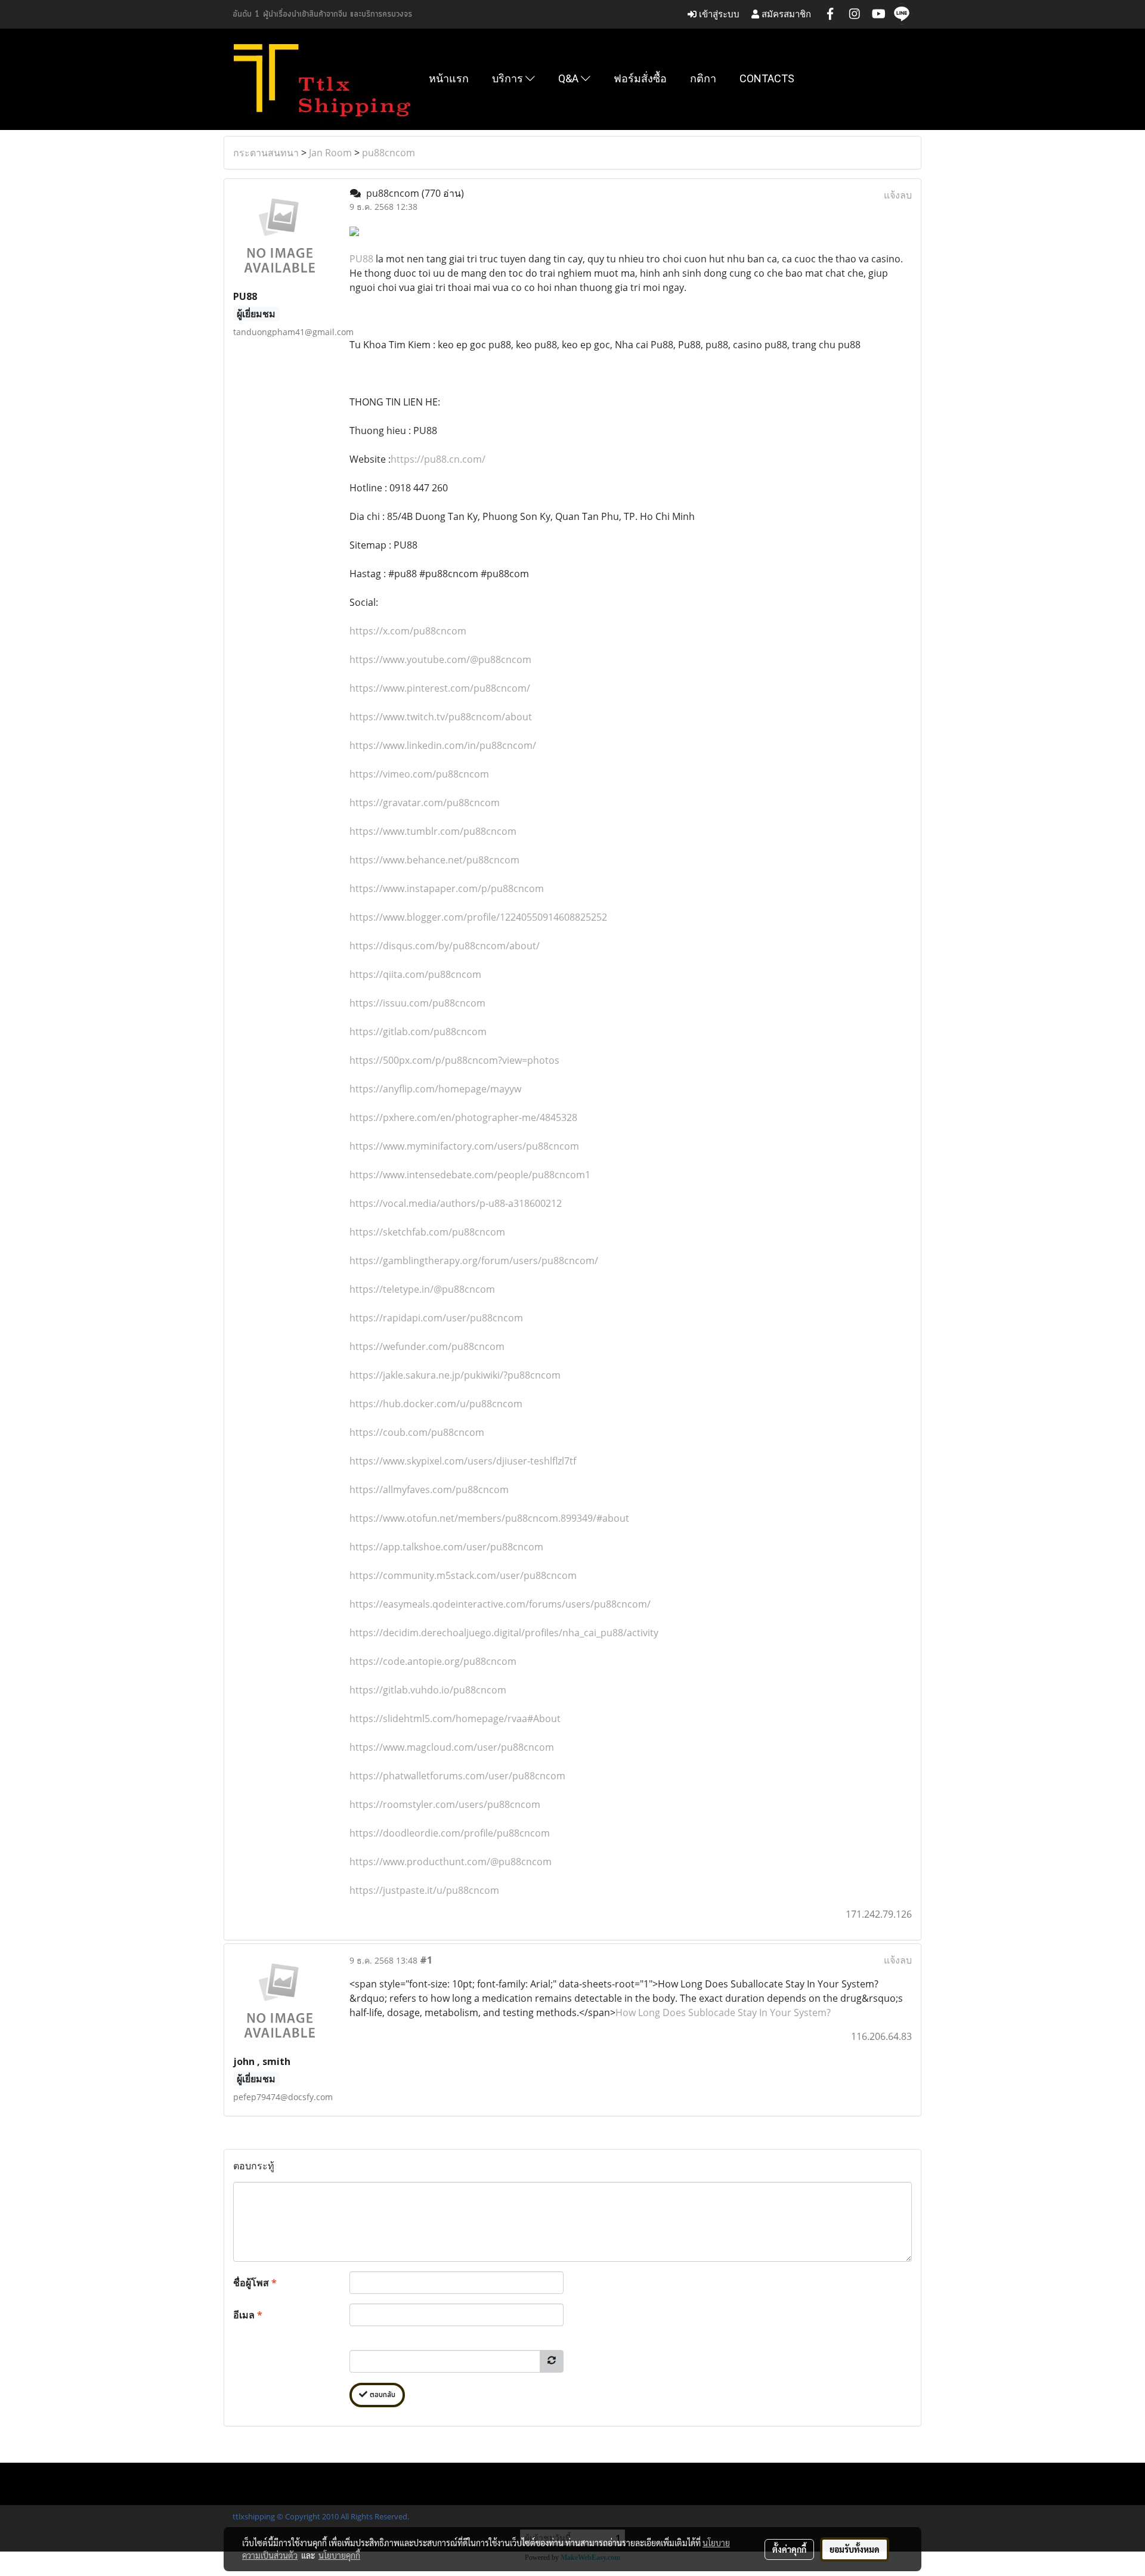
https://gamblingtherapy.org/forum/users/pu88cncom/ (473, 1260)
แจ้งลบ (898, 195)
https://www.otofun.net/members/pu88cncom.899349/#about (489, 1518)
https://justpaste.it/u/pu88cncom (424, 1890)
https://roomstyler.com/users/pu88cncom (444, 1804)
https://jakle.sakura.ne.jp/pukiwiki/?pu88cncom (455, 1375)
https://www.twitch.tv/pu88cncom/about (440, 716)
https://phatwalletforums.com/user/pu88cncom (457, 1775)
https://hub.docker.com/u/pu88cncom (435, 1403)
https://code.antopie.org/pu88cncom (432, 1661)
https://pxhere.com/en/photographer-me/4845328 (463, 1117)
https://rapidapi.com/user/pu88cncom (436, 1317)
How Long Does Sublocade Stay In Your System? (723, 2012)
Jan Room (330, 152)
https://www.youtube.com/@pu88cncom (440, 659)
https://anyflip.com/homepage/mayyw (435, 1088)
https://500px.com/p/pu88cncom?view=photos (454, 1060)
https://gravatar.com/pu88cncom (424, 802)
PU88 (361, 258)
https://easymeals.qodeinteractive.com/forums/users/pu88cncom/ (500, 1604)
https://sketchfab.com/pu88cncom (427, 1232)
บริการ (508, 78)
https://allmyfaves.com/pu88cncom (429, 1489)
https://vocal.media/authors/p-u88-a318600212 (455, 1203)
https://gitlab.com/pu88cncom (418, 1031)
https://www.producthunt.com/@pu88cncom (450, 1861)
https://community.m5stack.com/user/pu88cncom (463, 1575)
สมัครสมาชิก (785, 14)
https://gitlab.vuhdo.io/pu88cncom (427, 1689)
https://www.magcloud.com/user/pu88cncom (451, 1747)
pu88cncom (388, 152)
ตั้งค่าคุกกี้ (789, 2549)
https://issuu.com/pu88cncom (417, 1003)
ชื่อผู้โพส (255, 2282)
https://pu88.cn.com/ (438, 459)
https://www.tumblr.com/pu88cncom (432, 831)
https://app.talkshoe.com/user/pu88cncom (446, 1546)
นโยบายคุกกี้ (339, 2555)
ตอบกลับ (381, 2395)
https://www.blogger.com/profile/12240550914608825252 (478, 917)
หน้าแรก (449, 78)
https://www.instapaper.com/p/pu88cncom (446, 888)
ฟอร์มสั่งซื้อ (640, 78)
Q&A (569, 78)
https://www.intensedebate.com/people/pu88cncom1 (469, 1174)
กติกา (703, 78)
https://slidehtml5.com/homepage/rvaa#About (455, 1718)
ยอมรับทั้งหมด (855, 2549)
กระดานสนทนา (266, 152)
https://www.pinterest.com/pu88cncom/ (439, 688)
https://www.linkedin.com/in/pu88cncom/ (442, 745)
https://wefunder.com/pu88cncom (427, 1346)
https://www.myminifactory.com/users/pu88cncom (464, 1146)
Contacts (766, 78)
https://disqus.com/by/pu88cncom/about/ (444, 945)
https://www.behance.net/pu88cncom (434, 859)
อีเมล (247, 2314)
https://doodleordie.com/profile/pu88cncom (449, 1833)
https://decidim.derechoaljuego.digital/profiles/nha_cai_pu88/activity (503, 1632)
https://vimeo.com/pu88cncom (419, 774)
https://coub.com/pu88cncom (416, 1432)
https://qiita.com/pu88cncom (415, 974)
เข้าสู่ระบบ (718, 14)
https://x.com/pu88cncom (407, 630)
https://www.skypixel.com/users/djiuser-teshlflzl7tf (462, 1460)
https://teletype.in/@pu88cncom (422, 1289)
* * *
(Task instructions)
Please reproduce the listing word for word, but only from the line that contains "https://www.linkedin.com/in/pu88cncom/ (442, 745)" to its last line, inclusive.

(Exercise answer)
https://www.linkedin.com/in/pu88cncom/ (442, 745)
https://wefunder.com/pu88cncom (427, 1346)
https://www.myminifactory.com/users/pu88cncom (464, 1146)
Contacts (766, 78)
https://disqus.com/by/pu88cncom/about/ (444, 945)
https://www.behance.net/pu88cncom (434, 859)
อีเมล (247, 2314)
https://doodleordie.com/profile/pu88cncom (449, 1833)
https://decidim.derechoaljuego.digital/profiles/nha_cai_pu88/activity (503, 1632)
https://vimeo.com/pu88cncom (419, 774)
https://coub.com/pu88cncom (416, 1432)
https://qiita.com/pu88cncom (415, 974)
เข้าสู่ระบบ (718, 14)
https://x.com/pu88cncom (407, 630)
https://www.skypixel.com/users/djiuser-teshlflzl7tf (462, 1460)
https://teletype.in/@pu88cncom (422, 1289)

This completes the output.